1. Shule 疏勒 [Shu-lo] = Kashgar or Qäshqär Mallory and Muir (2000), p. 69. There can be no doubt that Shule = Kashgar. See, for example, Stein (1907), pp. 47-57; CICA, p. 141, n. 373, and the detailed discussion of the various names for the town in Bailey (1958), pp. 50-54. See also note 1.58 above. 

“The pilgrim Xuanzang tells us that its name in Sanskrit was Śrīkrīrāti which means something like Fortunate Hospitality ; the local name was transcribed in Chinese as Shule..., which provides fairly dramatic evidence for what happens when a Chinese tongue tries to articulate Indo-European clusters of sound. From the perspective of the Chinese traveller, Shule was a main emporium en route to Ferghana and Bactria; it is highly likely that General Li Guangli led his forces through it in his quest for the heavenly horses of Ferghana. During the Han period its population was initially recorded as about a quarter of the size of Kucha, i.e. 1,510 households, 18,647 people of whom 2,000 could bear arms (but the town was booming by the 2nd century AD when the number of families was about 21,000 and it was fielding ten times the earlier number of soldiers). We are informed that there were markets with stalls in the town. It was an important garrison town in the Western Han dynasty (206 BCAD 9), but early in the 1st century AD it fell to Khotan only to be retaken by the Chinese under General Ban Chao. Thus, the trade route west was secure at the time that Marinus of Tyre was gathering information about the Silk Road through the agents of Maës the Macedonian in the early 2nd century AD. Mallory and Muir (2000), pp. 69-70.  
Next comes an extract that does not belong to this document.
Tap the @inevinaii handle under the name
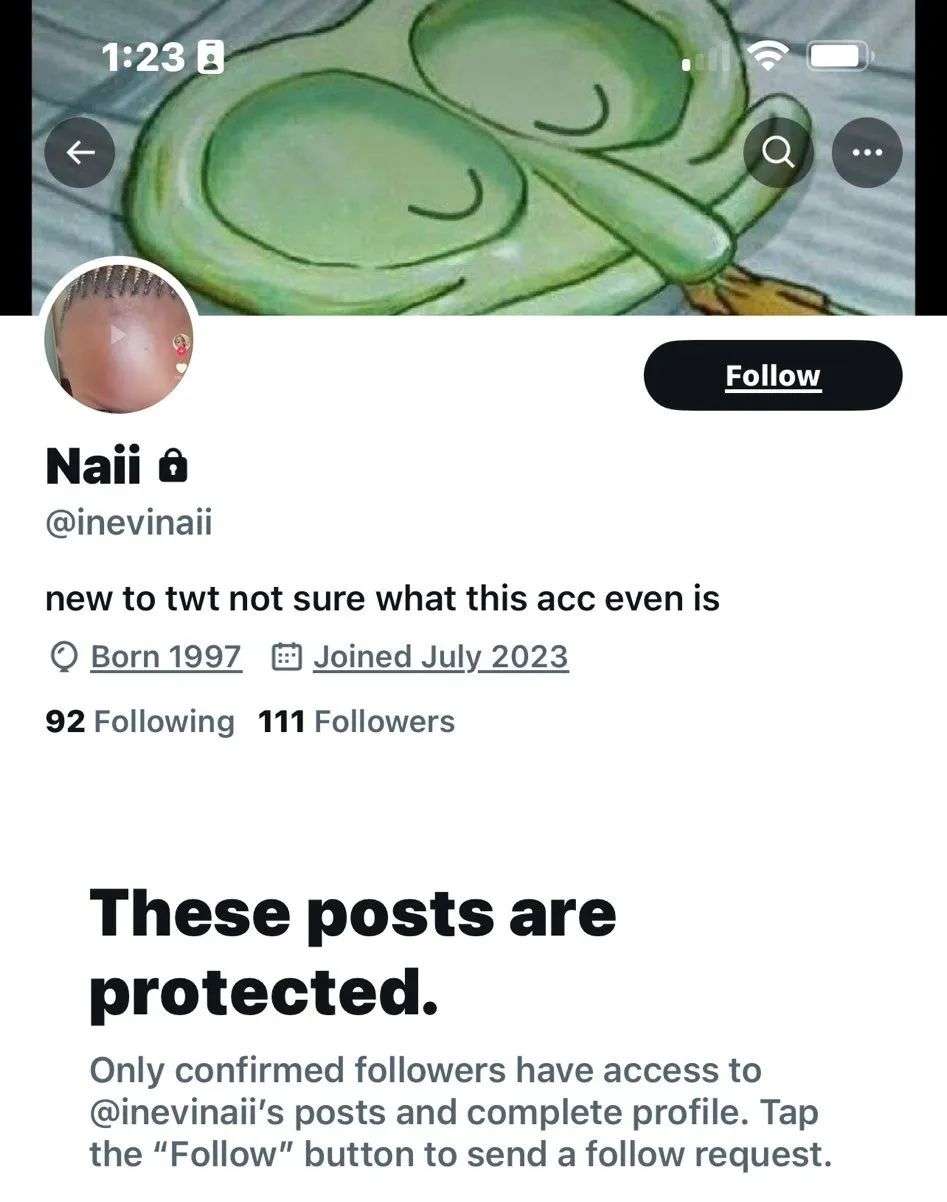Image resolution: width=947 pixels, height=1202 pixels. point(129,523)
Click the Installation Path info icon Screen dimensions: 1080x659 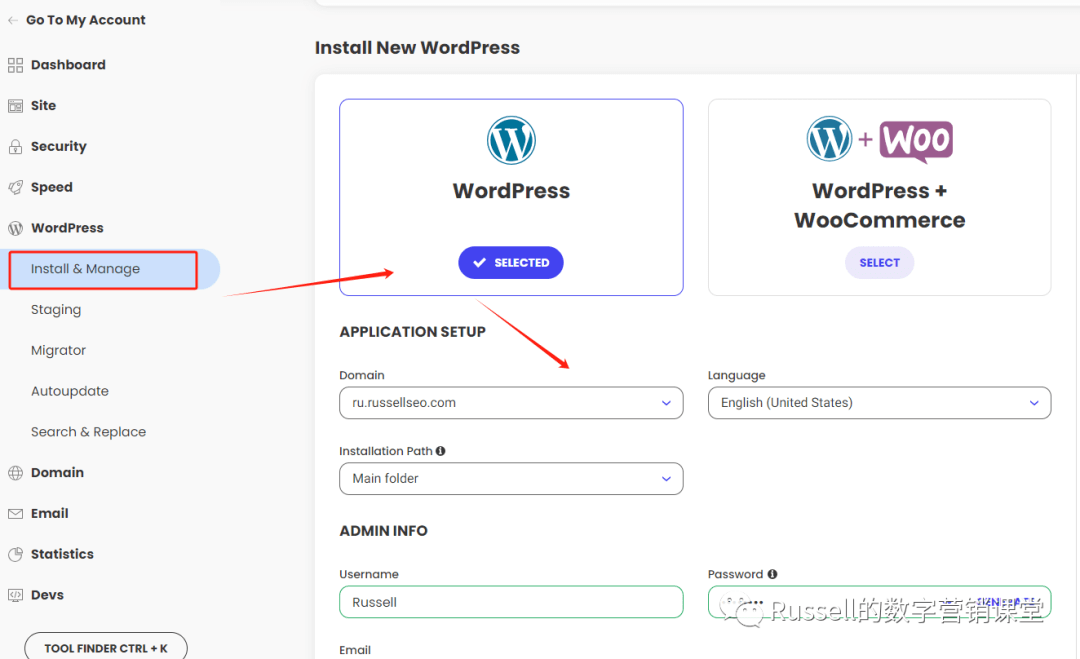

2. This distance of 5,000 li (2,079 km) from residence of the Chief Scribe in Lukchun to Kashgar is grossly overestimated – the true distance (along the modern road) being only about 1,530 km.

3. These events involving the Kashgari prince, Chen Pan, almost certainly form the basis of the story that Xuan Zang, the famous Chinese pilgrim monk, heard when he was travelling through the Punjab in 633 CE. Of interest is the fact that the Kushan king, who remains unnamed in the Hou Hanshu, is named as Kanishka in Xuan Zang’s account:

“When Kanishka was reigning the fear of his name spread to many regions so far even as to the outlying vassals of China to the west of the Yellow River. One of these vassal states being in fear sent a hostage to the court of king Kanishka, (the hostage being apparently a son of the ruler of the state). The king treated the hostage with great kindness and consideration, allowing him a separate residence for each of the three seasons and providing him with a guard of the four kinds of soldiers. This district was assigned as the winter residence of the hostage and hence it was called Chinabhukti. The pilgrim proceeds to relate how Peaches and Pears were unknown in this district and the parts of India beyond until they were introduced by the “China hostage.” Hence, he tells us, peaches were called “Chināni” and pears were called “China-rājaputra”.” Watters (1904-1905); reprint 1973, I, pp. 292-293. Also, see the note 16.1 above.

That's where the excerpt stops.